It’s one thing to have Howard Dean holler (he hollers even in print, it seems) to “kill the bill.” It’s quite another to have David Brooks, after the most reasoned balancing of pro’s and con’s and much heartfelt agonizing, say “kill the bill.” Well, he didn’t say it that way, but he’s figured out that it’s worse than doing nothing:
If you pass a health care bill without systemic incentives reform, you set up a political vortex in which the few good parts of the bill will get stripped out and the expensive and wasteful parts will be entrenched. Defenders say we can’t do real reform because the politics won’t allow it. The truth is the reverse. Unless you get the fundamental incentives right, the politics will be terrible forever and ever.
That means “kill the bill.” He’s got the reasons why we should. There’s no real health-care reform in all those pages. He says that “it will cause national health care spending to increase faster,” and it will increase demand but not the supply of health care in the short run, causing prices to skyrocket. He knows that “you can’t centrally regulate 17 percent of the U.S. economy without a raft of unintended consequences.” Medical innovation will get creamed. And there’s no hope for real cost control after this thing passes. His logic is impeccable.

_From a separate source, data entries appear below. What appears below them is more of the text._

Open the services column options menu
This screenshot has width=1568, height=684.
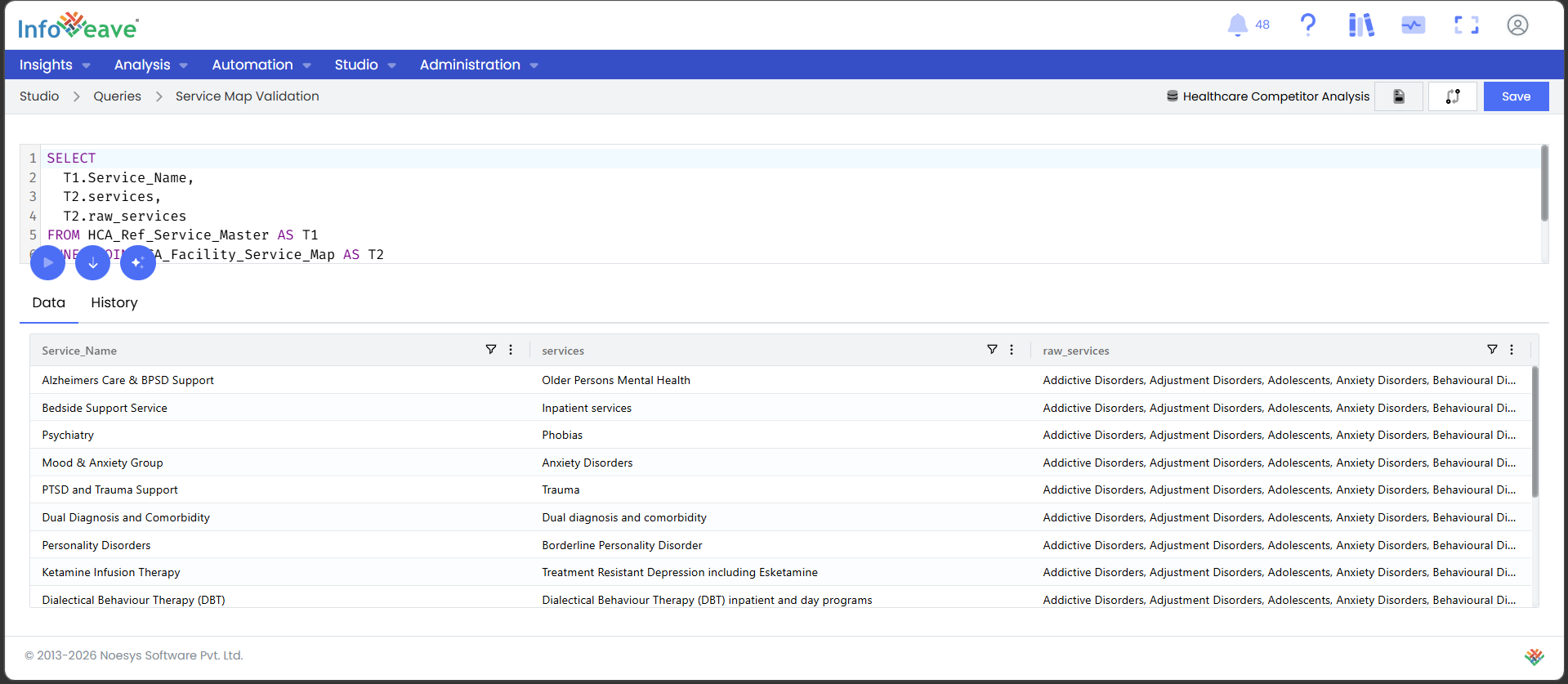pos(1012,350)
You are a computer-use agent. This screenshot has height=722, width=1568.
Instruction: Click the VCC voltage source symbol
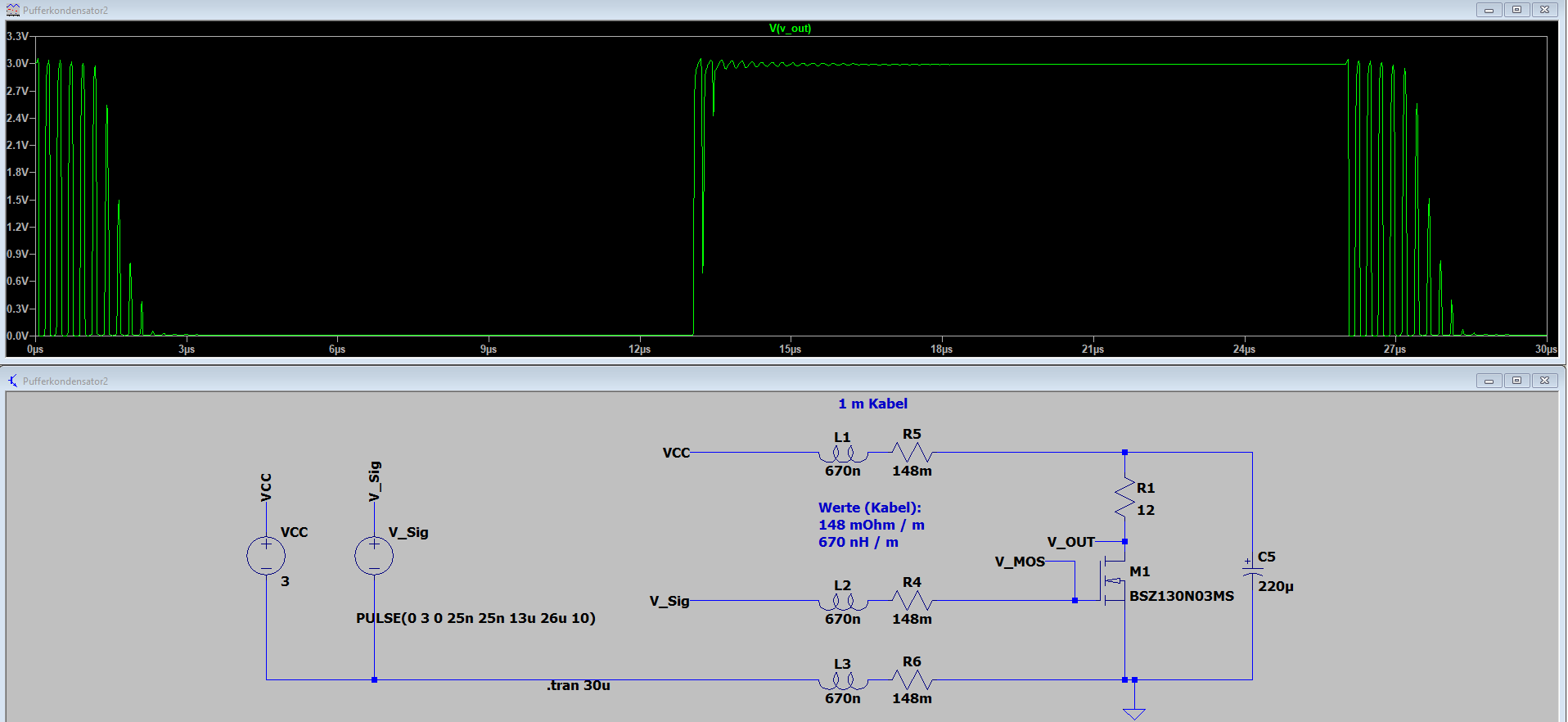[x=266, y=556]
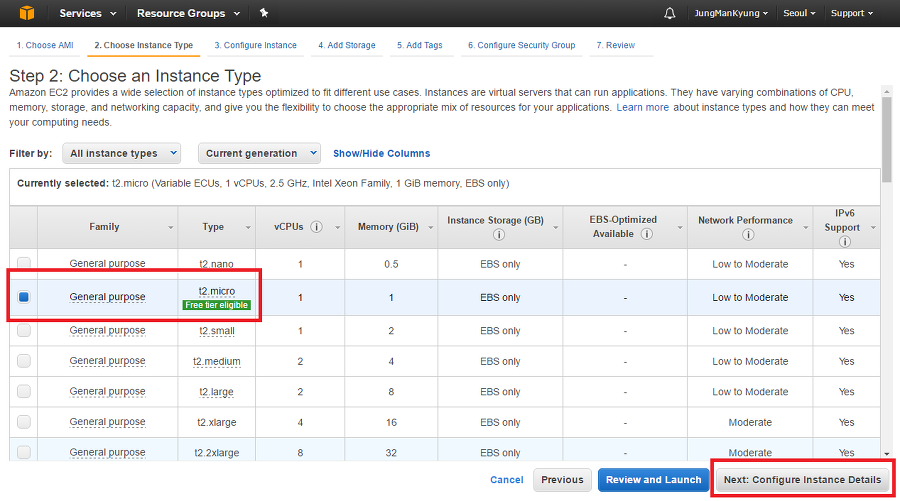
Task: Select the t2.nano instance checkbox
Action: click(24, 264)
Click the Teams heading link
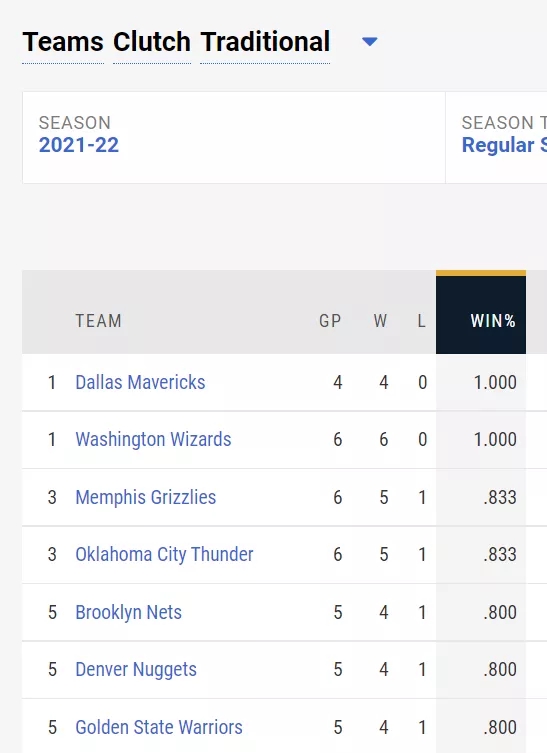Viewport: 547px width, 753px height. point(63,42)
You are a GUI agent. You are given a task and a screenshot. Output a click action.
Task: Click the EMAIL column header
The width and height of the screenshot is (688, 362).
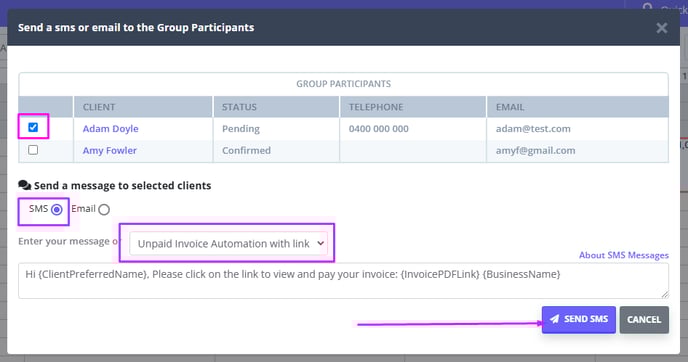coord(510,107)
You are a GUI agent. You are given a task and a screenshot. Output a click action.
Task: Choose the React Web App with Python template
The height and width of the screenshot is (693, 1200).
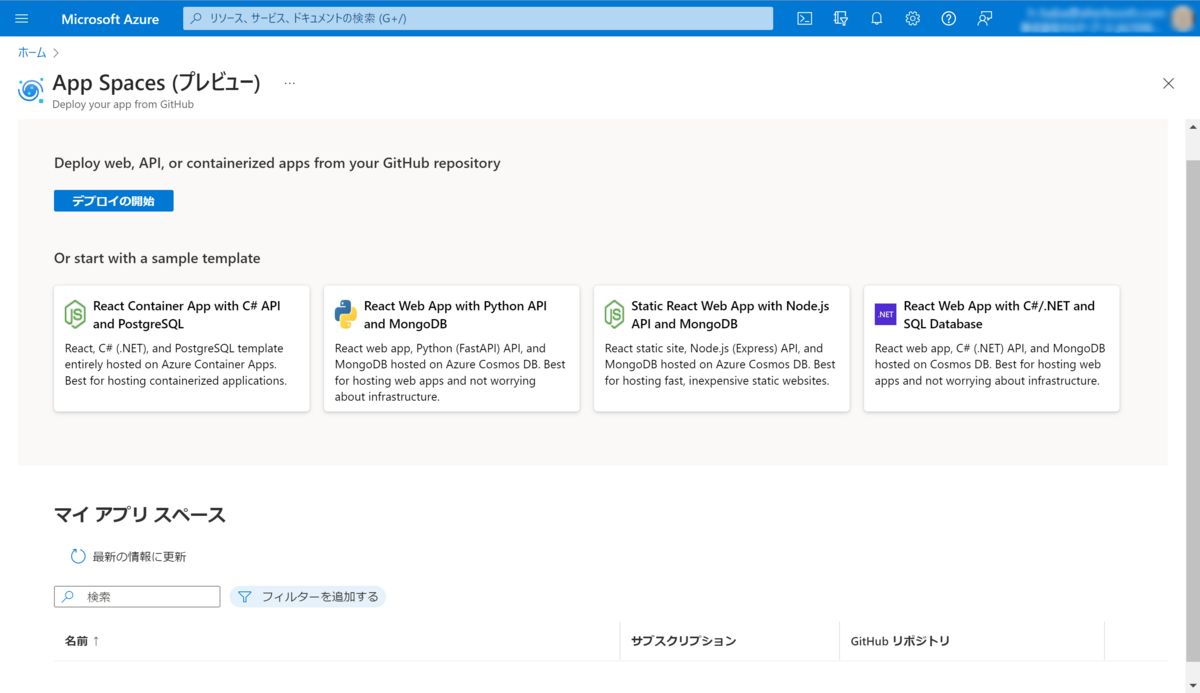click(451, 348)
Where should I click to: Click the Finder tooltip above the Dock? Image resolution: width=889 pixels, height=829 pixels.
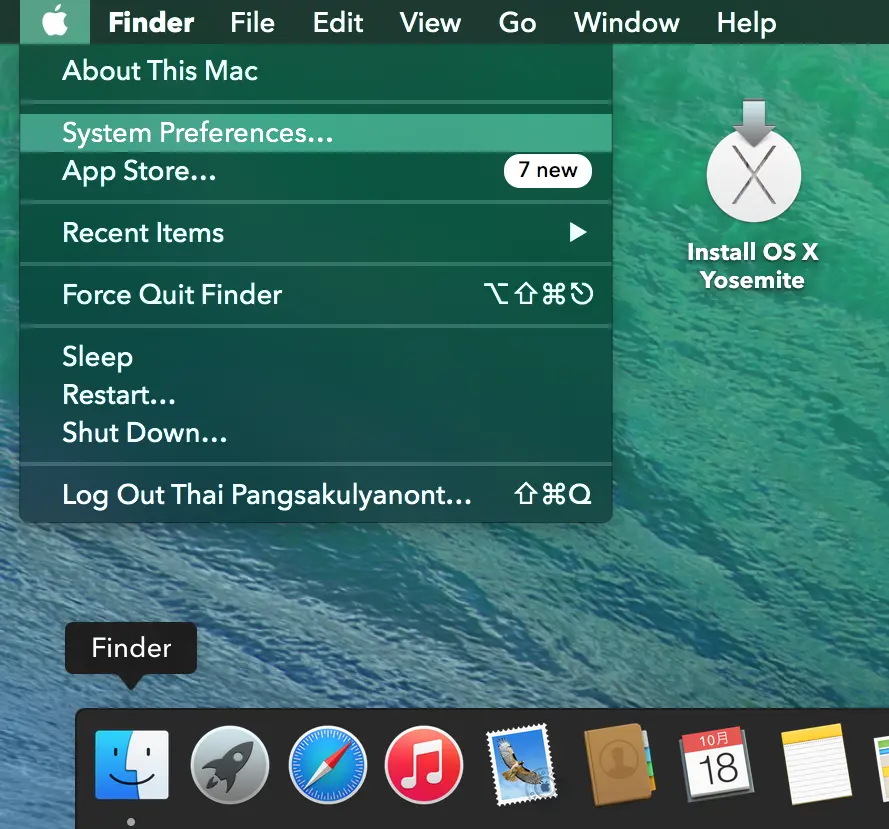tap(130, 648)
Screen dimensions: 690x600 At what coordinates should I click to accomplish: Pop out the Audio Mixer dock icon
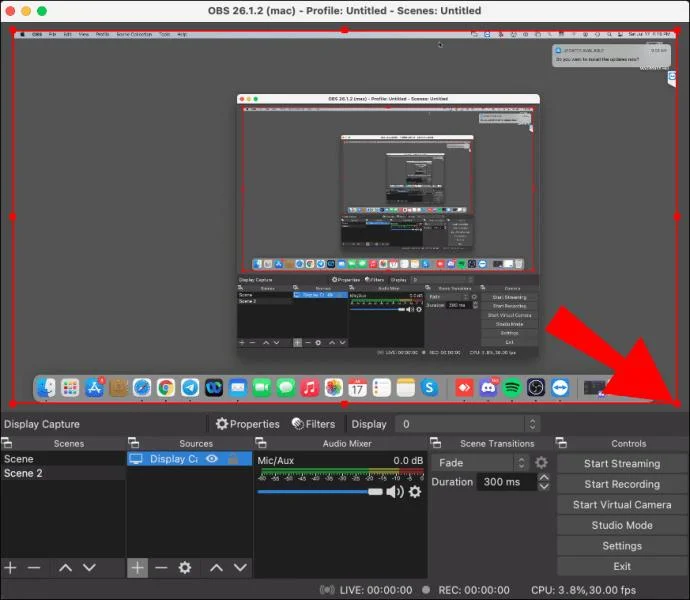[261, 442]
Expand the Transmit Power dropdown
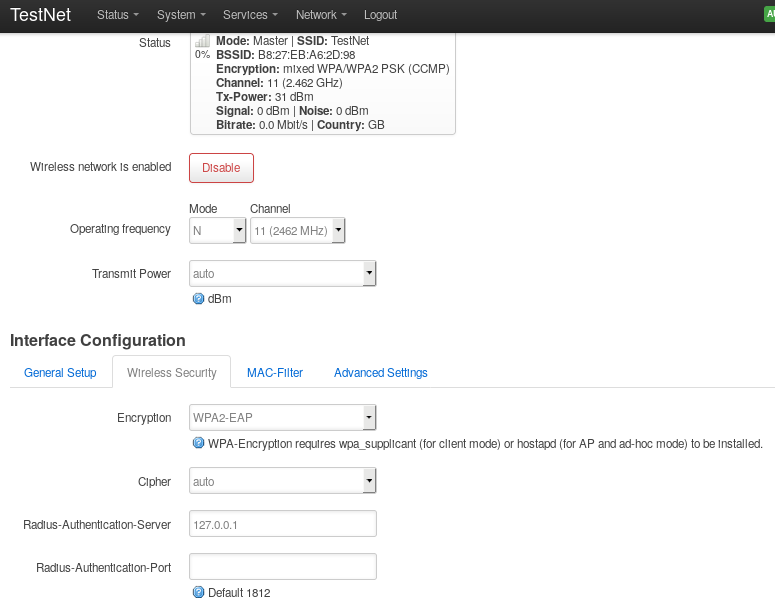Viewport: 775px width, 598px height. (x=282, y=273)
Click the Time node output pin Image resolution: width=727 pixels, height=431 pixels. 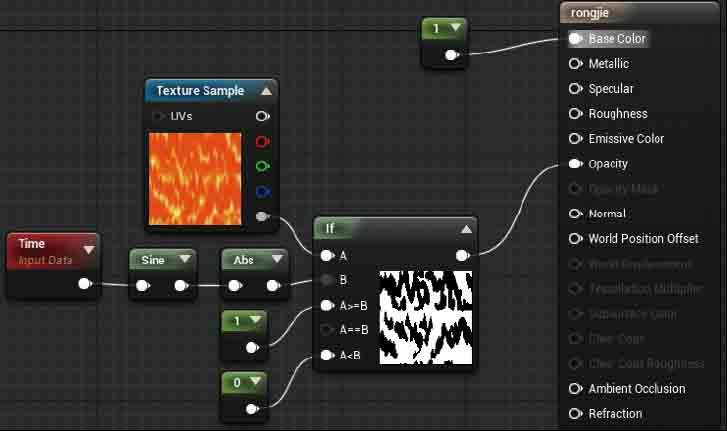point(85,284)
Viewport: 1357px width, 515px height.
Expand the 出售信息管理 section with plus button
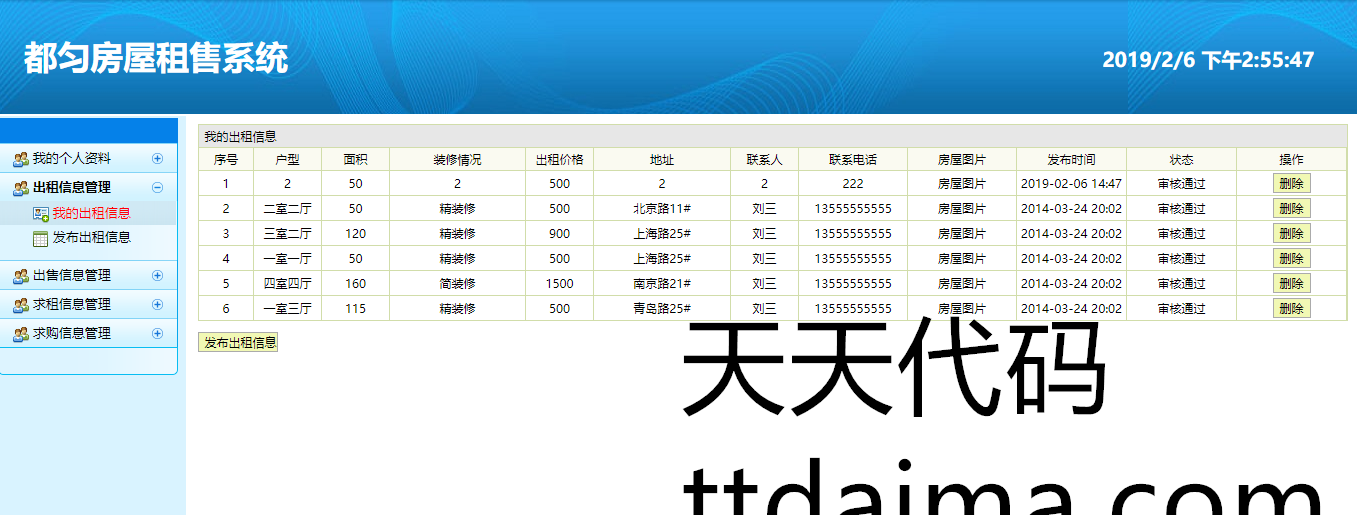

So why doesn’t the White House agree? The president was supposed to be an evidence-driven, nonideological sort with a philosophical bent. Lots of smart people told us so. Well, truth be told, the White House never really cared about what was in the bill. The Obami never told us what they wanted, because they didn’t really know or didn’t think it mattered. They only wanted a bill. Their real interest was twofold: get a huge political win and plant the sapling for a European-style social-welfare state that couldn’t be ripped out once planted.
Maybe the Obami were right and they can get the Congress to pass a very bad bill that everyone — from Brooks to Howard Dean to Jim DeMint to ordinary voters to MoveOn.org to talk-radio hosts — has figured out really stinks. But it’s getting harder to do so with a straight face.